The cat is naturally independent but, through our intervention, it learns to rely upon us for the comfort of life, food, warmth, and protection.
It looks upon its owner as a mother- substitute.
When training your feline companion, try to think like a cat.
Understand its inherent desire to hunt, mark its domain, and defend its territory from other cats.
The urban outdoors is fraught with dangers, especially traffic, but life indoors is tedious, driving some cats to create their own mental stimulation.
Prevent behavioural problems by anticipating your cats needs.
Teach it how to cope with life with us.
PREPARING FOR LIFE INDOORS!
*Provide mental and physical stimulation through play and toys.
*Play constructively and give food rewards immediately when appropriate.
*Always use social deprivation, not physical abuse, as discipline.
*Anticipate natural needs by providing "cat-only" rest sites.
*Accept that cats live in a three dimensional world.
Create three dimensional activities and games.
*Using claws is natural, do not remove them!

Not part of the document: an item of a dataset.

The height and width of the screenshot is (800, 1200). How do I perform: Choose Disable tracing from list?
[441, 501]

"Cats need to do certain things. Our obligation is to train them to channel their behaviours in directions they enjoy and we find acceptable."

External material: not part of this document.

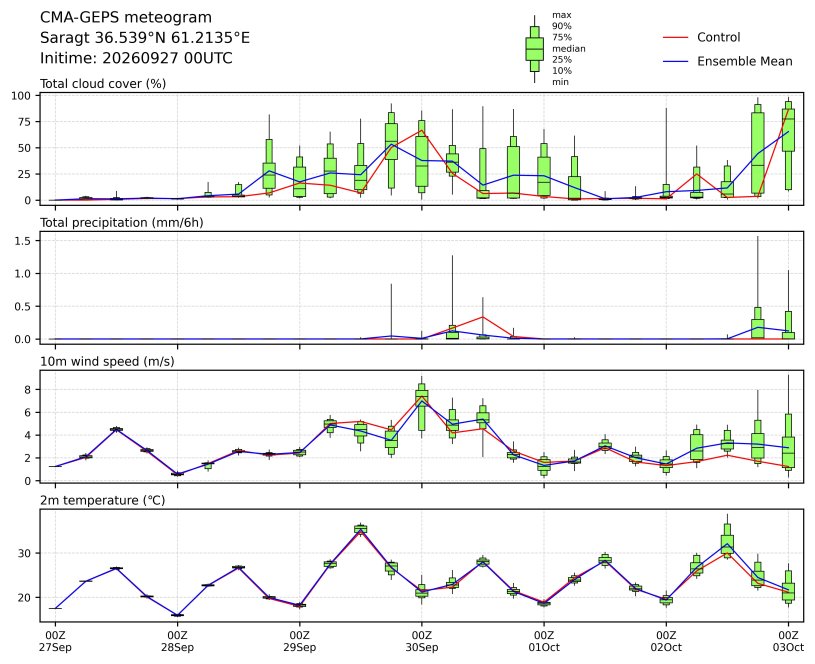Click the CMA-GEPS meteogram title
815x664 pixels.
click(126, 18)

If you want your cat to venture outdoors, plan ahead:
*Train it to miaow and come to you on command.
*Provide all necessary amenities in your garden.
*Introduce it to the outdoors when it is hungry and wants to return home for food.
*Do not force an outdoor life on a cat afraid of it.
*Prevent access to roads. Traffic kills more cats then any other cause.
*Vaccinate your cat against infectious cat diseases.
*Ensure your cat wears suitable, safe identification.
*Because cats can slip their collars, they should carry two forms of ID.
*Use a safe collar with a breakaway section.
*Use effective means to control infectious disease and parasites.
*Be considerate to the needs of your neighbours.
YOUR CATS NUTRITIONAL NEEDS!
FOODS TO LIMIT.
Never give any food or nutrient in excess.
Avoid single-protein diets.
For example, a diet restricted to tinned tuna may cause severe liver problems.
Muscle meat alone, without the naturally accompanying organs, bones, and fur is deficient in some essential nutrients and may lead to decalcification of the bones, chronic pain, and eventual death.